Records for this exercise ->
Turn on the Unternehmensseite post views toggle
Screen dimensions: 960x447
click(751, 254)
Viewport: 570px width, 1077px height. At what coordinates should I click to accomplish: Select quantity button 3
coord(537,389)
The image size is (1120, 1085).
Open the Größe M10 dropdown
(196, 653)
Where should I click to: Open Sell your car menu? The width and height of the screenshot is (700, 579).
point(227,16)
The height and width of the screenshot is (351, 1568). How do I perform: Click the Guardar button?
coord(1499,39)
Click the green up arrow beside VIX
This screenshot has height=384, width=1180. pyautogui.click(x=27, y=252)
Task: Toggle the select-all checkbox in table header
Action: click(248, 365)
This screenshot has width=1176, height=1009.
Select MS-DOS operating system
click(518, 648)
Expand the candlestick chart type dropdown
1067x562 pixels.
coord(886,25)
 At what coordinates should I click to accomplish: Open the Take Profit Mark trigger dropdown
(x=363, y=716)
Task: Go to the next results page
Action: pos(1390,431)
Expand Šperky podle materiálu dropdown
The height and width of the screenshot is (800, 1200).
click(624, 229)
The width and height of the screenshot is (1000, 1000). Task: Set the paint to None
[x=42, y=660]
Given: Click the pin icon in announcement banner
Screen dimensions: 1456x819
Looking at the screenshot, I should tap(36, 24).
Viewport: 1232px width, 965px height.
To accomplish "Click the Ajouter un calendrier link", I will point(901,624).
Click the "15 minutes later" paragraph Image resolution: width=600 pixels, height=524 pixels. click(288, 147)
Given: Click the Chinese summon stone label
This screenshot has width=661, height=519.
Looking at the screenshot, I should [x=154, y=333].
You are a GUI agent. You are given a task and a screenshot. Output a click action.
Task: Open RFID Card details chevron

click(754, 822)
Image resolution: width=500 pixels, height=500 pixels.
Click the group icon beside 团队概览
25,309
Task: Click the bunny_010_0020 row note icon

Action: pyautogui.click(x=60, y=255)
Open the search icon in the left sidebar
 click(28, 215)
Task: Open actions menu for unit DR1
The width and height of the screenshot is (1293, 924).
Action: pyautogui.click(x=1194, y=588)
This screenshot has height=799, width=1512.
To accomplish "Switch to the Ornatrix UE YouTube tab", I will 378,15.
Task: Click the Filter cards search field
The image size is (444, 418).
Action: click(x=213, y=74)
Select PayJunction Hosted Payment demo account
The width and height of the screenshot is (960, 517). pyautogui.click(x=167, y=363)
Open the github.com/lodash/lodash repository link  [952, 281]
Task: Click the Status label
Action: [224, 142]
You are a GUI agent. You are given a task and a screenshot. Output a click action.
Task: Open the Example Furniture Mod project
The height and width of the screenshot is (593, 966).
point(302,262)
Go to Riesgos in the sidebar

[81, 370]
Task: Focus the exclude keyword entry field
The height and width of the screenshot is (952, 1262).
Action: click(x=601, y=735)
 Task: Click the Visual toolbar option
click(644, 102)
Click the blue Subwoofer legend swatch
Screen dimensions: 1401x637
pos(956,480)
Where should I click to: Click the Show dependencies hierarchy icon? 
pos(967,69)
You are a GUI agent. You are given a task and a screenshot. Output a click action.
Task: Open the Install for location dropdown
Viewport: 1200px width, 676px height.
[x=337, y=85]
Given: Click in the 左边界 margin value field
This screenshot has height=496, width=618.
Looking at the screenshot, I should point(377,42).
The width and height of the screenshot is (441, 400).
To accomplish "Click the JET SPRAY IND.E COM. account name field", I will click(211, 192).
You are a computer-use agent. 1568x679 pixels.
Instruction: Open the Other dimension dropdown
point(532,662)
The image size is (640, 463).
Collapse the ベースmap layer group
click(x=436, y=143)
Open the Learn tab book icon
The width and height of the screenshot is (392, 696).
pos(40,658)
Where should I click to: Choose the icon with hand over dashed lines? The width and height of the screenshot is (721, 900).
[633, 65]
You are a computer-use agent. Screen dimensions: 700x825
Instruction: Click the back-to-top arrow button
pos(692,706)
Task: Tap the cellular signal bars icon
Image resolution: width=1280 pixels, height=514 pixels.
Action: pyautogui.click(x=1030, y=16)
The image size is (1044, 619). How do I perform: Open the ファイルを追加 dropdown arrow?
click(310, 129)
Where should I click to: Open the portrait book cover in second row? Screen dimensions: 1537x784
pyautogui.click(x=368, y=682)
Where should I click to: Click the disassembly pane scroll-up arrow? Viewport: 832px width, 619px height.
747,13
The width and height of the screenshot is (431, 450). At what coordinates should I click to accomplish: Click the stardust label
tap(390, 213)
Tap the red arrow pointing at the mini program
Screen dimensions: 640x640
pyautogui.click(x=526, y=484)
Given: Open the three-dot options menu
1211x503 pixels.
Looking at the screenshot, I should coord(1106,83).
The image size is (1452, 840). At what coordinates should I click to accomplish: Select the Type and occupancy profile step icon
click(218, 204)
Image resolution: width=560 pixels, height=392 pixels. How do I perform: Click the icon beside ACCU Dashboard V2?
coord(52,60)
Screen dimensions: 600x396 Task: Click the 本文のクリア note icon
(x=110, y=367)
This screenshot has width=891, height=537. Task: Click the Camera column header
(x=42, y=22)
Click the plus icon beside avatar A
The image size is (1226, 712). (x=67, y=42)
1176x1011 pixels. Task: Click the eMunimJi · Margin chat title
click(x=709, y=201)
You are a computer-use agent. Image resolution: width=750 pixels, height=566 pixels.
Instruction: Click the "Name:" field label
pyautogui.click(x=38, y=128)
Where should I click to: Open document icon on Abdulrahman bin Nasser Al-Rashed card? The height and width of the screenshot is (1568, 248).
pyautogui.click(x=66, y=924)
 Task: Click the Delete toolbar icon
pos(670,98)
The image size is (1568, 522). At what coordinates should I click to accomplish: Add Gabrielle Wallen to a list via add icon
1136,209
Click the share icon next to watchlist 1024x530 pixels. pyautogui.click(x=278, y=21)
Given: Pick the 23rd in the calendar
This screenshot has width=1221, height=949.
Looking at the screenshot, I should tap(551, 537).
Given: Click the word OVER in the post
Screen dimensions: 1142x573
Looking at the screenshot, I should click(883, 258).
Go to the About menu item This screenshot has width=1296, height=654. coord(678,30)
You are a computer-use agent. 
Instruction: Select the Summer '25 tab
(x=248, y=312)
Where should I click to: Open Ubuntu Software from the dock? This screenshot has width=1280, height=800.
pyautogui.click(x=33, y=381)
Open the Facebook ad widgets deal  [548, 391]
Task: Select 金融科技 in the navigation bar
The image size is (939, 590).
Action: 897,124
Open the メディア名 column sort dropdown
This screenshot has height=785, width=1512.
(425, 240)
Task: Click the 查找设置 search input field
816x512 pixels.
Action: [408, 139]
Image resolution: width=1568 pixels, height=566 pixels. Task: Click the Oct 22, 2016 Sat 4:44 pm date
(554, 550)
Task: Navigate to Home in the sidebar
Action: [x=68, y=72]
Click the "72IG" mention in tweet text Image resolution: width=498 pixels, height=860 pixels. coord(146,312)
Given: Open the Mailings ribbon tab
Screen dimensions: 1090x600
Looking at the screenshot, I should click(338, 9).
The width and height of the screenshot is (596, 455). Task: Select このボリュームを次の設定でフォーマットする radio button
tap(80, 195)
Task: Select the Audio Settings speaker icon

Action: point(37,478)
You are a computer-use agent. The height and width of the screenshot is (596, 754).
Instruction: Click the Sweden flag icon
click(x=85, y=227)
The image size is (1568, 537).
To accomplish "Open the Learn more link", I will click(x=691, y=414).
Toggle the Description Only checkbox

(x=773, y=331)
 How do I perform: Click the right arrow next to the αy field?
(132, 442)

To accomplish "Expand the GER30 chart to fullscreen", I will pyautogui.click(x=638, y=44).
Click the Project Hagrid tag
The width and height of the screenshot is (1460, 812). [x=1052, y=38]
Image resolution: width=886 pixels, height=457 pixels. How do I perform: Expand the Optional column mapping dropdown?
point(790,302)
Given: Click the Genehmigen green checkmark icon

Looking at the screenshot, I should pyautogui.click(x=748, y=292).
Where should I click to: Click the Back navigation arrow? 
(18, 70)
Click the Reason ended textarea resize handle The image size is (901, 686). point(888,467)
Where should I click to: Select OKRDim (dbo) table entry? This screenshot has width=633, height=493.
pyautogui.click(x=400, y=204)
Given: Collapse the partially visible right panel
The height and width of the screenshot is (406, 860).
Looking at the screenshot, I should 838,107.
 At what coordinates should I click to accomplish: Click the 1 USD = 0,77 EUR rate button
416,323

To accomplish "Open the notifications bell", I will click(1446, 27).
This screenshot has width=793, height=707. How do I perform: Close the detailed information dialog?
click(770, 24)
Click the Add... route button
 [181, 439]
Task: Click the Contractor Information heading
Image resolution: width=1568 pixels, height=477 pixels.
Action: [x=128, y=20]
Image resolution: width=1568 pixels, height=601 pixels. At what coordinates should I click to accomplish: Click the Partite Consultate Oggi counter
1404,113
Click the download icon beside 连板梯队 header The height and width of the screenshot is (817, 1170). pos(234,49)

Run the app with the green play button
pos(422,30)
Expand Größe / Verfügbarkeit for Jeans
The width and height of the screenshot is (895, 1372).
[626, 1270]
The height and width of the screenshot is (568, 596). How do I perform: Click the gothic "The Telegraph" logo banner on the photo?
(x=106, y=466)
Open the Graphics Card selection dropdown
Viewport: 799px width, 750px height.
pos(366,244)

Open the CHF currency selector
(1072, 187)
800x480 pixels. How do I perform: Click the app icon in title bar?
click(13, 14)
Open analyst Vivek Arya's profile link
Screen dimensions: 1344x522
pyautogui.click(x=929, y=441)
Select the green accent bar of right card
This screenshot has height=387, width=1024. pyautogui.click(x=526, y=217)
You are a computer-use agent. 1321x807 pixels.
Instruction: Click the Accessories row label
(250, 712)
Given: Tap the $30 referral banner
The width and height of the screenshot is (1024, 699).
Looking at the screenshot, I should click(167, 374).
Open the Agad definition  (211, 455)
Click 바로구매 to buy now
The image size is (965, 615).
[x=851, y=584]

Task objective ->
Please copy every line of the records above in which "post" appears.

Response to the exercise ->
Turn on the Unternehmensseite post views toggle
Given: Click the word OVER in the post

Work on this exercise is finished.